Text block:
§ §
Like family members of people who commit
suicide, there is an unspoken stigma attached being a survivor of an addict’s
death. Death by addiction is slow suicide. There may be a question of intent
and control, but it is self-destructive behavior nonetheless. Whether it is
acknowledged or not, in both there are unrelenting internalized feelings of blame,
shame, guilt, and impotence. We could not change the course of the action our
loved one took but we are still on the hook for it. These deaths never make
rational sense, therefore, we are left pondering why. But it is the responses
created by our peripheral network that condemn us more. Even if we work through
the horror of it, our judgmental society obsessed with grisly details will not
let us forget the tragedy. Every time the nightmare is shared with someone new,
we relive the hellish story, gearing up for another round of sharing the morbid
details. We are indicted by association of somehow being complicit in their death.
It may not be directly implied, but every family member who has lost a loved
one to either of these causes is vigilant to the nonverbal cues indicating our moral
failing as the survivor. It's as if we could have done something, anything to stop the course of their decision making.
§ §
Data supplied:
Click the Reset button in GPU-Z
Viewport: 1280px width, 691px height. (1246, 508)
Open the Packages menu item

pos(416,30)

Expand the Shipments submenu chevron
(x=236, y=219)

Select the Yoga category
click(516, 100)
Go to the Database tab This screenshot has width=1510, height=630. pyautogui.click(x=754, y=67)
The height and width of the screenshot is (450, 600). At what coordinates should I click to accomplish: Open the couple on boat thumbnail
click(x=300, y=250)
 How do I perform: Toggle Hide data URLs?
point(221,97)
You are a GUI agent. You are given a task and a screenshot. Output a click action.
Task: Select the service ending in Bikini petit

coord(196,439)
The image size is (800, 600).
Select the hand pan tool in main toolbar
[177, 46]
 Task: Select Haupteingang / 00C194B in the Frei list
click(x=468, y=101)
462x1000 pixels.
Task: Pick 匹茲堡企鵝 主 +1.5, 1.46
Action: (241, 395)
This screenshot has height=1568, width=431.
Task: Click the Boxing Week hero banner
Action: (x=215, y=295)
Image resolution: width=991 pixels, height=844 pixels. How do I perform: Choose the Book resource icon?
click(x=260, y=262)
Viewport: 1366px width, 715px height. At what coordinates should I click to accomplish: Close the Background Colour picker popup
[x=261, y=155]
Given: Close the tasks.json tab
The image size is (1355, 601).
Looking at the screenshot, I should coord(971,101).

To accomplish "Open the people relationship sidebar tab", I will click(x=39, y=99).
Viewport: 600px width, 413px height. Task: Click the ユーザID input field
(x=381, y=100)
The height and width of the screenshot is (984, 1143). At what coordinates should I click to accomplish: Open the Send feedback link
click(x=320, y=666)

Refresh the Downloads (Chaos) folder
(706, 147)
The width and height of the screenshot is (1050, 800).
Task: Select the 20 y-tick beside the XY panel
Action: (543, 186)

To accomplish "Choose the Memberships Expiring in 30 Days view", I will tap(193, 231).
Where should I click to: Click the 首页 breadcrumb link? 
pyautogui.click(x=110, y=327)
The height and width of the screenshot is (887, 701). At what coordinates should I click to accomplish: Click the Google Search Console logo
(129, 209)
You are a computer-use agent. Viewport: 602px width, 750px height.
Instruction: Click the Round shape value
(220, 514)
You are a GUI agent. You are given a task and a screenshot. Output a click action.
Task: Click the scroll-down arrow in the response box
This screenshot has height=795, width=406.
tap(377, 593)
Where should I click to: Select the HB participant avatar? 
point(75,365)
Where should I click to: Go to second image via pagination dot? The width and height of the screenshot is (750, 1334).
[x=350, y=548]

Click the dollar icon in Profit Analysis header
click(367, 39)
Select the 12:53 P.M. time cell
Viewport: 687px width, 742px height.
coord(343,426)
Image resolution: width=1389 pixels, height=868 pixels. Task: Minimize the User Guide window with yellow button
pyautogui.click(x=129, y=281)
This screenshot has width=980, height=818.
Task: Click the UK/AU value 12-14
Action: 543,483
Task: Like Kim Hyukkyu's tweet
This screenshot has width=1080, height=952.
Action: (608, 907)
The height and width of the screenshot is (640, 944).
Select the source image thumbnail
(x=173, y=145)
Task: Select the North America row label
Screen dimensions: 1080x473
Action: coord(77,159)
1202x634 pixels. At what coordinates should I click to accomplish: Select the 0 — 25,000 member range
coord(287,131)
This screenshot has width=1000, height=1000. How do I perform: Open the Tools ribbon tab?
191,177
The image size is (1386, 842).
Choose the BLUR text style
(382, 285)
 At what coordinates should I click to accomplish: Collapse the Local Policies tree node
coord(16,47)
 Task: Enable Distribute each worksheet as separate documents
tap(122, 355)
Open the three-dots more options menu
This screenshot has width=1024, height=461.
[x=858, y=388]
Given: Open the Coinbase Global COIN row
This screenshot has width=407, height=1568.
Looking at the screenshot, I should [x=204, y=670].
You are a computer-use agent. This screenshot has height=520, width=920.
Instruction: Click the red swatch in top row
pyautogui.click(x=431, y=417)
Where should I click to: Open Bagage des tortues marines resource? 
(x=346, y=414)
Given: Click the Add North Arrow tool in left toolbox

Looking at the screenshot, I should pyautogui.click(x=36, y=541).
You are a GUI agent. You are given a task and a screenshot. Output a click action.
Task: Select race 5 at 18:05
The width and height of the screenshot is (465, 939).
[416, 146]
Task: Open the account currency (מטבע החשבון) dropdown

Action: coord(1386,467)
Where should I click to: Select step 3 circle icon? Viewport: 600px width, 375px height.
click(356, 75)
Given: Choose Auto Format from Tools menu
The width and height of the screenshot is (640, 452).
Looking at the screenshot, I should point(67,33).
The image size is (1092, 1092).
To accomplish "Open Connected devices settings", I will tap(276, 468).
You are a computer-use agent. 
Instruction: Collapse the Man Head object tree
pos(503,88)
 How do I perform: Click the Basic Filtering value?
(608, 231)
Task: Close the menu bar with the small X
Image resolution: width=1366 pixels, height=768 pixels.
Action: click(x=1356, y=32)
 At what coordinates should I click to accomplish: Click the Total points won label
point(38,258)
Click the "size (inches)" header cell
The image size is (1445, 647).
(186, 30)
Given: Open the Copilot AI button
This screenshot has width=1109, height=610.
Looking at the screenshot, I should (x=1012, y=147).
§ §
Problems to solve:
**A)** Repeat verbatim the portion of the passage about survivors of addiction deaths from "It may not be" to "their decision making.".
**B)** Carry the passage about survivors of addiction deaths forward, beginning directly after its last sentence.
The items are independent material and have no connection to the passage about survivors of addiction deaths.

Response list:
**A)**
It may not be directly implied, but every family member who has lost a loved
one to either of these causes is vigilant to the nonverbal cues indicating our moral
failing as the survivor. It's as if we could have done something, anything to stop the course of their decision making.

**B)**
My friend Kathleen is a retired chemical
dependency counselor. I have known her affluent family for years-I have always
thought of them as a ‘Leave It to Beaver’ clan. Several years ago her drug
addicted gay grandson deliberately took an overdose of narcotics rather than face
another stint in rehab. He was only twenty-three years old. This young man was
very bonded to her and left her a parting message in his final letter. To this
day, she has been unable to read his departed note. Given her previous
occupation, she lives with the grief that all of her knowledge and training
could not have prevented his death. Over the years I have seen how her grandson’s
suicide left her bereft with unresolved mourning. Though she puts on a brave
face, I know she will go to her grave feeling a sense of failure for his
death. Kathleen does not share her abject grief with many. She knows how
painful it is to watch the reaction in others, let alone discuss her raw feelings
about it. We have something in common.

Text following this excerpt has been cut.